Such a windy night last night and it’s still windy now. Walked down to the big pond earlier and could hardly keep upright – we certainly miss the protection from the prevailing wind the willow trees used to give us.
Something has eaten some of my iris flowers; a few blues, a couple of purples and my one and only plum-coloured one. The flowers have been nipped off neatly so a mammal not a bird; deer, rabbit or hare. I get so disappointed when this happens but I know the animals see my flowers as food and they take advantage of a ready supply. I don’t like putting edging round my flower beds but I think it may deter casual browsing/grazing. I often resort to chicken wire but that is so ugly. I will also try attaching human hair to something near my favourite plants. Apparently, deer cannot stand our smell and will usually stay away from anything with our scent on. The RHS in their gardens hang up stockings filled with hair collected from hairdressers to protect trees and shrubs from deer damage. Not attractive but worth a try.

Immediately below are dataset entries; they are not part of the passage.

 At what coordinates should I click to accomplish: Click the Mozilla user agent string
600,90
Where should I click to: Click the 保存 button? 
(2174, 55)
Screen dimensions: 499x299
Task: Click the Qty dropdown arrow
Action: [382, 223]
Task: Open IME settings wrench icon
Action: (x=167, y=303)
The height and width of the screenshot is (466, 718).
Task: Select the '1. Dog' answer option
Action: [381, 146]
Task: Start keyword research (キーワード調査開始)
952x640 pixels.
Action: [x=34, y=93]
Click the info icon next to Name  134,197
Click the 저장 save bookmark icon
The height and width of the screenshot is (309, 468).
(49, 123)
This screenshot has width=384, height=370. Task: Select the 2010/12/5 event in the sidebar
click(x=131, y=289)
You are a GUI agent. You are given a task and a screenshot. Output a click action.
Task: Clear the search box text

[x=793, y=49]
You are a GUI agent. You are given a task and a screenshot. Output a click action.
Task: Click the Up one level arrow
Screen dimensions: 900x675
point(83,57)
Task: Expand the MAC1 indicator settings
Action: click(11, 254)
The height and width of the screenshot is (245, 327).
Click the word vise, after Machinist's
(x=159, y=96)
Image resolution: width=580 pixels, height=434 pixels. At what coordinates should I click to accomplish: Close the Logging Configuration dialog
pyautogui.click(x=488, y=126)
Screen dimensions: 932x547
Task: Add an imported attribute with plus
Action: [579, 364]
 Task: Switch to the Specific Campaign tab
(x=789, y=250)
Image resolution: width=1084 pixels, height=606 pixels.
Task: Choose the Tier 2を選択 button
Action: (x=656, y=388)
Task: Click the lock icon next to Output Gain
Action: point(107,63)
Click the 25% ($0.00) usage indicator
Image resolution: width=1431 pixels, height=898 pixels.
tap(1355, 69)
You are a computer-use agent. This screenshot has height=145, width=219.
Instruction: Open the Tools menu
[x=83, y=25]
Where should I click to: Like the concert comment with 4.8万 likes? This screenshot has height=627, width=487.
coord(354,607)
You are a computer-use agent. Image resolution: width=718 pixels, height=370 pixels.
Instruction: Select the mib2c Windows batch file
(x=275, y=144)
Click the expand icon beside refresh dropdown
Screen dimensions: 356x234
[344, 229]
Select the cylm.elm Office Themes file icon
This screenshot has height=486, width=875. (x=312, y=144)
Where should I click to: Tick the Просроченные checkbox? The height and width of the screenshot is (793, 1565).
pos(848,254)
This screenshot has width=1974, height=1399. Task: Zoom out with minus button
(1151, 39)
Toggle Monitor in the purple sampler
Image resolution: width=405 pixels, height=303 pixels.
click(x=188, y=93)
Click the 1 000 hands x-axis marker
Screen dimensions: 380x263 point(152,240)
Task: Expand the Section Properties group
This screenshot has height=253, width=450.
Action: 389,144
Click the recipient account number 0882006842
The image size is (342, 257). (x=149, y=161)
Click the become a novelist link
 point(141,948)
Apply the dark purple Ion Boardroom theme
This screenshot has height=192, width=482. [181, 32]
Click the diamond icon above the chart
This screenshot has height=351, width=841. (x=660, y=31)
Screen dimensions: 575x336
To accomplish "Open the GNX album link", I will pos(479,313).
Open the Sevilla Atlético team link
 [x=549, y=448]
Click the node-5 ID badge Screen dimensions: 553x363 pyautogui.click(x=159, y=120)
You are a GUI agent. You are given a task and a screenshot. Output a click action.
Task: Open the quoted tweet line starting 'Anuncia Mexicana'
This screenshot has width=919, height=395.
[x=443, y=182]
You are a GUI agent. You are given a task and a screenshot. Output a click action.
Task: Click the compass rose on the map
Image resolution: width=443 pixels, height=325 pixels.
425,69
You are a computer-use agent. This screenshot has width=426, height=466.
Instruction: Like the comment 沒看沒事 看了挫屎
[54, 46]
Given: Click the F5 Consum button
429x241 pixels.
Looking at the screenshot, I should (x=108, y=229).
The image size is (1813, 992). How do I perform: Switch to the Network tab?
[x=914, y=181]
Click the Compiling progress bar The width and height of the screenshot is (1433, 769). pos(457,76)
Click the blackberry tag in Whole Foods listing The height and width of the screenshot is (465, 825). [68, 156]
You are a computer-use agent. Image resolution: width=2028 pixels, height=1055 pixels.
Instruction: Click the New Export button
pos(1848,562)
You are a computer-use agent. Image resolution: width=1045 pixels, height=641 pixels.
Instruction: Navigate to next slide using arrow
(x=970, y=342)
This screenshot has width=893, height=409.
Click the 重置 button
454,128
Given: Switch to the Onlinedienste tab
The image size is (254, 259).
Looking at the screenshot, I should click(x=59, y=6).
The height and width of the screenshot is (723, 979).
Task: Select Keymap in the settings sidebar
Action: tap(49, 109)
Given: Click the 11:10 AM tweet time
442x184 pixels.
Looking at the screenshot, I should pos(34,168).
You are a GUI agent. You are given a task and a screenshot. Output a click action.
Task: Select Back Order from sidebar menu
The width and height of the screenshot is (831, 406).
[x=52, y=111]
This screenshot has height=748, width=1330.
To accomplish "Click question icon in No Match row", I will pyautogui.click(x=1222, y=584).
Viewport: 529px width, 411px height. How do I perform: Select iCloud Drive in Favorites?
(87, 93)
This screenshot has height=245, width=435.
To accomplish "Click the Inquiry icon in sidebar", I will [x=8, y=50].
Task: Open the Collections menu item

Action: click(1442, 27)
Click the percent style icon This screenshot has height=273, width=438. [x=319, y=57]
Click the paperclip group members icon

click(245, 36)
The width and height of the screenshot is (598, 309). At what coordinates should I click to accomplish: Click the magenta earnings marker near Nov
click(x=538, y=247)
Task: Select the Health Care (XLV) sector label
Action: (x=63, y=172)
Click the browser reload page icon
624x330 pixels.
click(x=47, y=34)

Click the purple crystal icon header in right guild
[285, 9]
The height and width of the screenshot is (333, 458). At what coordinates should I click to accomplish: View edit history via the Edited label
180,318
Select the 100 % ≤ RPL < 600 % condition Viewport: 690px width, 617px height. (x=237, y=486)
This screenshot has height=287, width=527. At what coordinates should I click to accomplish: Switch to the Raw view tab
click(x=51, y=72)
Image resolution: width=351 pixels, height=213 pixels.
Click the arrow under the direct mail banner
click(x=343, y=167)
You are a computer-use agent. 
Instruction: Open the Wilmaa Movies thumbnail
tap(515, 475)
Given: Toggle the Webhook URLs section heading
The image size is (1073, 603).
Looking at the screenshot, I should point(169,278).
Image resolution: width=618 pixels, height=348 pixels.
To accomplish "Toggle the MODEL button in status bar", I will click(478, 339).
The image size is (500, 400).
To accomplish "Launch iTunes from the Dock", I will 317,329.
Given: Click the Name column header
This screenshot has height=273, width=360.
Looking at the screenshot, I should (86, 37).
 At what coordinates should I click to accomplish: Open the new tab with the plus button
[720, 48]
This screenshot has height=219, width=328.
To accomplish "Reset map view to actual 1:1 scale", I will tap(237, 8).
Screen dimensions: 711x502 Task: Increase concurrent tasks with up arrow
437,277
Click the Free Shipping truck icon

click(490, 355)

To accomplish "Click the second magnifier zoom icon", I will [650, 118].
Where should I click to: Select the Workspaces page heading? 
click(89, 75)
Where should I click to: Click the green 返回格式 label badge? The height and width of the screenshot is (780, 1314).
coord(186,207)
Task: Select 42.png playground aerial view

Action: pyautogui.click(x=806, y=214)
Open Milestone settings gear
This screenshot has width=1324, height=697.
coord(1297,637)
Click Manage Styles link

Some early purple crocus are out – so pretty and dainty – pale mauve with bright yellow stamens and at last some of my winter aconites are emerging. In the garden we had in the house before last the aconites appeared first, before the snowdrops, in mid-January and they spread so quickly, especially into the gravel in the driveway. Here however, they appear in February, reluctantly, and have no desire to spread anywhere. I cannot find a place where they want to be. We have a cold, exposed, windswept garden and there aren’t enough well-drained areas – probable causes.
Dogs Mercury is coming up in the ditches. A strange plant from the spurge family with tiny greeny-yellow flowers. Extremely poisonous with a rather fetid smell, it is pollinated by midges. It is also sensitive to disturbance and a sign of ancient hedges and ditches. A woodland plant.
The heavenly blue scilla are appearing under the Escallonia which also suffers in our garden and I have no idea why.
It is so good to have both my daughters at home. They get on well with each other most of the time (there is eleven and a half years difference in their ages) but they do tend to tease each other, spend considerable time apart in their own rooms and then are disappointed that they didn’t spend enough time with each other when A goes back to Sheffield. R kindly made our evening meal last night; a tasty risotto and tonight we will have cottage pie. The girls don’t like mashed potato so I put sliced browned potato on top instead. Tomorrow we will have a traditional roast meal; roast leg of lamb.
I had a phone call about an hour ago. I answered and after saying hello a few times I was about to put the receiver down when I was greeted by a man with a strong accent, probably Indian, who said his name was Robert and was from the computer repair team. Why Robert, and why not give his own name? This is so obviously a scam that giving his own name wouldn’t make much difference. In fact, it may make me listen a little longer.
When I was growing up in Kent my father used to patronise the corner shop run by a very hard-working Indian or Pakistani man called Dave. My father used to get his tobacco and cigarettes from there and Dave kindly cashed cheques for Dad. Dad was always short of money. When my mother asked what Dave’s real name was my father was astounded. ‘His name’s Dave!’ he said.